Brief Introduction of Cluster


Cluster When data are stored in hard disk, they make cluster as a unit. So no matter the file is large or small, there will be some unused space in the last cluster (unless the size is integer times as large as the cluster size). Furthermore, the left space can not be used by other files (even if the file is only 0 byte. It does not allow 2 or more files to share a cluster, because it may cause data corruption.)

In Microsoft's operating system (like DOS, WINDOWS, etc.), the smallest unit of file management and storage, is called "cluster".

A file is usually stored in one or more clusters. But it should occupy a "cluster" at least. That is to say two files cannot be stored in the same cluster.

The original meaning of cluster is "a group of" or "a group". It means a set of sectors (a track can be divided into several arc with the same size. These arcs are called sectors).The unit of sector is too small, so we put it together to form a larger unit to do more convenient and flexible management. Often, we can change the size of a cluster. It is regulated by the command "(advanced) format” in the operating system. So the management is more flexible.

In general, file is like a family, and the data is man (or family members). The so-called cluster is some unit suites. Sector composes these unit suites. A family can live in one or more units, but a unit suite can only hold one family.

The file system is a connection between operating system and driver. When operating system needs reading a file from the hard disk, it will request the corresponding file system (like FAT16/FAT32/NTFS) to open the file. Sector is the smallest physical disk storage unit. But the operating system can not address the numerous sectors, so the operating system will put the adjacent sectors together. By this way, it can form a cluster and then manage the cluster.
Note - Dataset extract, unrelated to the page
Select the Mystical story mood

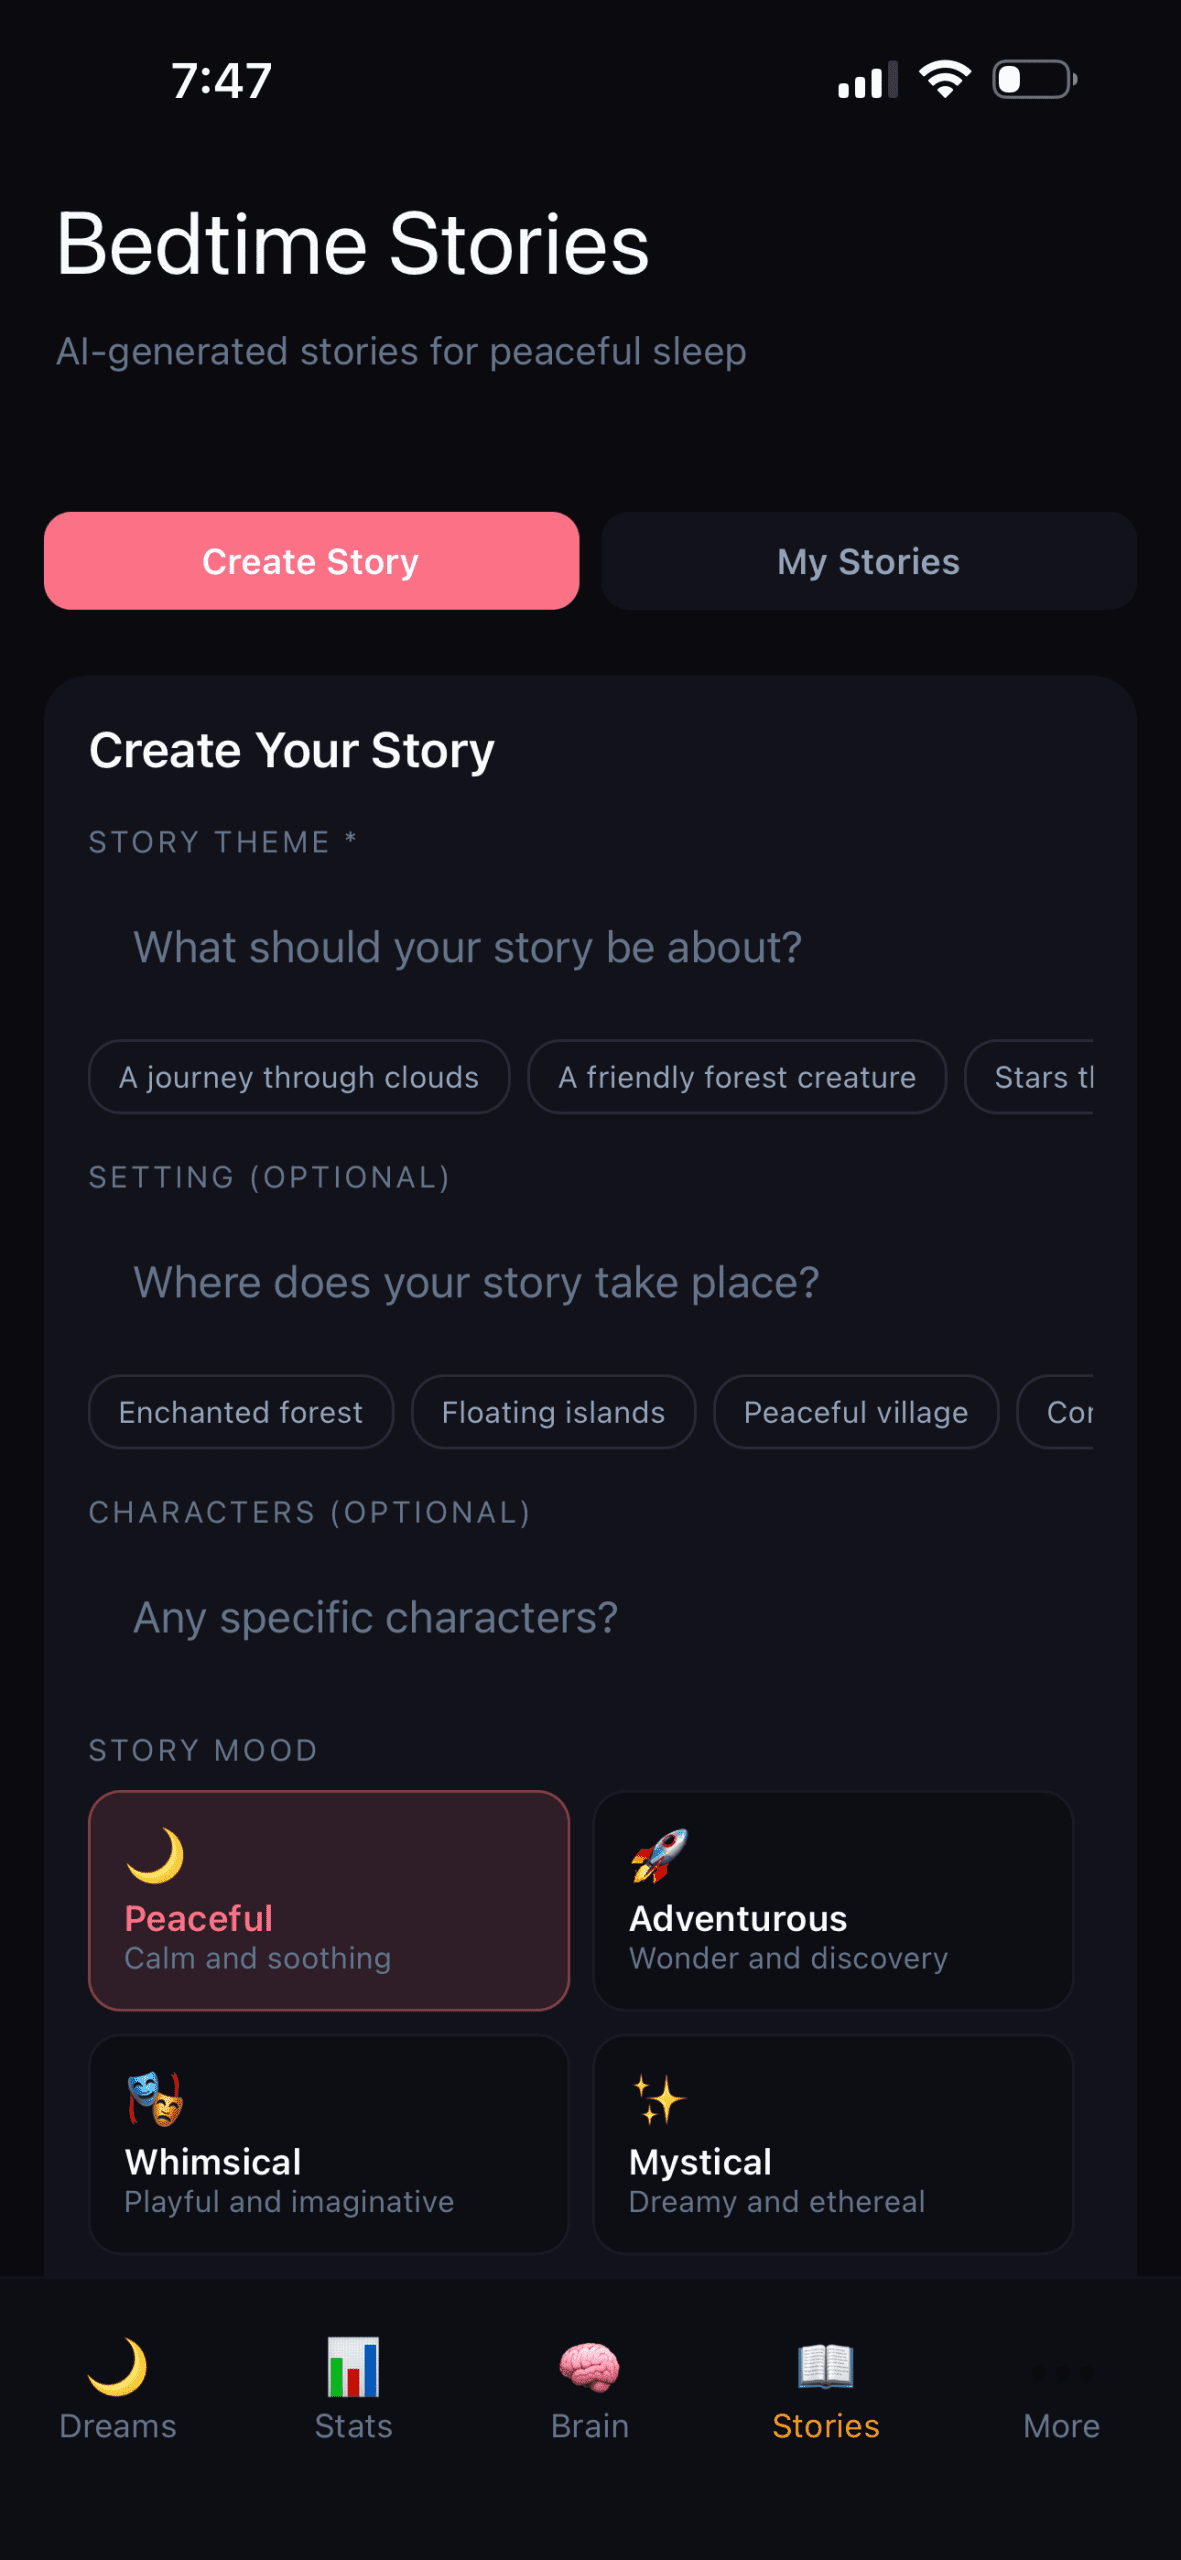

Each cluster can include 2, 4, 8, 16, 32, or 64 sectors. Obviously, the cluster is the logical concept (the physical properties of the disk) used by operating system.

In order to get better management to the disk space and read data from the hard disk more effectively, operating system rules that one cluster can only hold content of one file. Thus space occupied by the file can only be integer times of the clusters. Even if the file's actual size is smaller than a cluster, it will take up a cluster. If the file's actual size is more than a cluster, according to the logical calculation, the file must be accounted for two or more clusters. So, the file usually occupies slightly larger space than its actual size. Only in rare cases where the file's actual size is an integer times of the cluster, the file's actual size is exactly the same as that of the occupied space.